According to Anthropic, AI carried out 80 to 90% of the tactical operations independently without human interaction, including reconnaissance, vulnerability analysis, data analysis and exfiltration. It even discovered autonomously vulnerabilities in targets selected by human operators. However, the operations were modest in scope, and they were successful in only a small number of cases. Upon detection, Anthropic suspended the malicious accounts, shutting down the cyber operation and notifying all the affected parties.
Implications
This AI-enabled cyberattack demonstrated that the barriers to carrying out AI-driven cyberattacks have substantially diminished. Threat actors can now use AI agents to perform tasks traditionally carried out by experienced human hackers. AI systems can be manipulated to rapidly analyse target systems for weaknesses, exploit existing code, and process stolen datasets. This implies that less experienced and resourceful threat agents are now able to leverage AI for large-scale attacks of this nature. Threat actors are adapting their operations to emerging technologies and increasingly relying on exploiting AI capabilities to their advantage.
The central concern of this cyberattack is not its scale but the extent to which AI performed most of the work autonomously. AI agent systems, such as Claude, can now operate continuously across multiple targets simultaneously, with minimal oversight. AI systems are increasingly being used as active operators in cyberattacks, rather than solely as support tools. These attacks demonstrate how threat actors can leverage commercial AI tools for offensive cyber activity, raising regulatory challenges. The US Congress is increasingly interested in how nation-state actors could conduct similar AI-driven cyberattacks and what defensive capabilities organisations need. Despite the risks, advanced AI systems remain essential for cyber defence, particularly in anomaly detection, threat intelligence, and automated incident response.
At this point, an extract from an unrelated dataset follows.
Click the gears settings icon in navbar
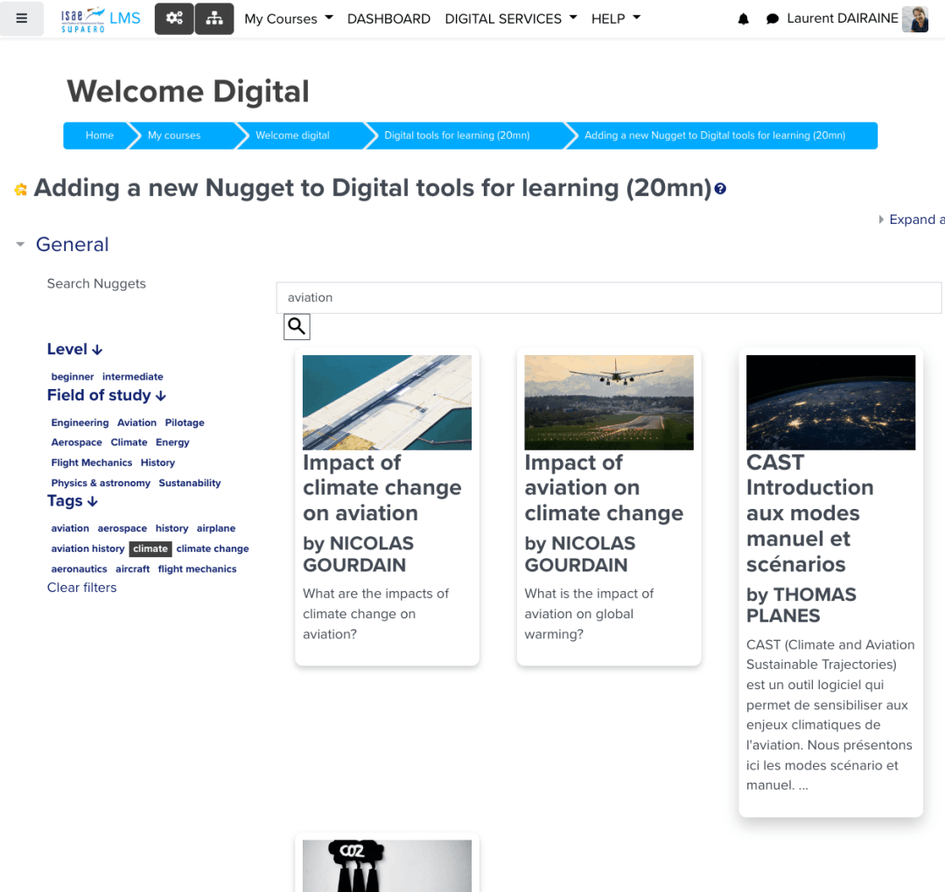Viewport: 945px width, 892px height. (174, 18)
Criminal organisations are likely to benefit most from AI-enabled cyberattacks in the short term, as AI systems lower the threshold to run complex hacking campaigns, enabling low-capability actors to conduct operations that would otherwise require specialist expertise. State actors can also turn AI developments to their advantage, given their existing advanced cyber-infrastructure, but they remain initially constrained by legal and regulatory barriers that slow the adoption of offensive AI tools. By contrast, criminal groups are largely insulated from accountability and can immediately exploit AI’s ability for reconnaissance, vulnerability analysis and data infiltration, giving them a disproportionate advantage in the early development of this technology. Nevertheless, in the long term, state actors will likely benefit the most once they have adapted, as their intelligence structures do not operate within the same regulatory framework that constrains private organisations, allowing them to integrate AI at scale and with greater protection.
Forecast
Short-term (Now - 3 months)
It is very likely that AI-driven cyberattacks will increase in both frequency and intensity, as threat actors experiment with AI tools.
It is likely that governments and cybersecurity firms will prioritise monitoring AI-enabled intrusions and issue updated defensive guidance.
Long-term (>1 year)
It is very likely that the US will implement new cybersecurity regulations to protect companies and federal agencies against AI-enabled cyberattacks.
It is likely that AI hacking campaigns will primarily target medium-sized businesses and government agencies, as they are the most vulnerable targets, lacking the resources for advanced AI-driven defensive systems.
It is likely that AI will remain both a growing threat and a defensive asset, as it will also strengthen automated defence and incident response.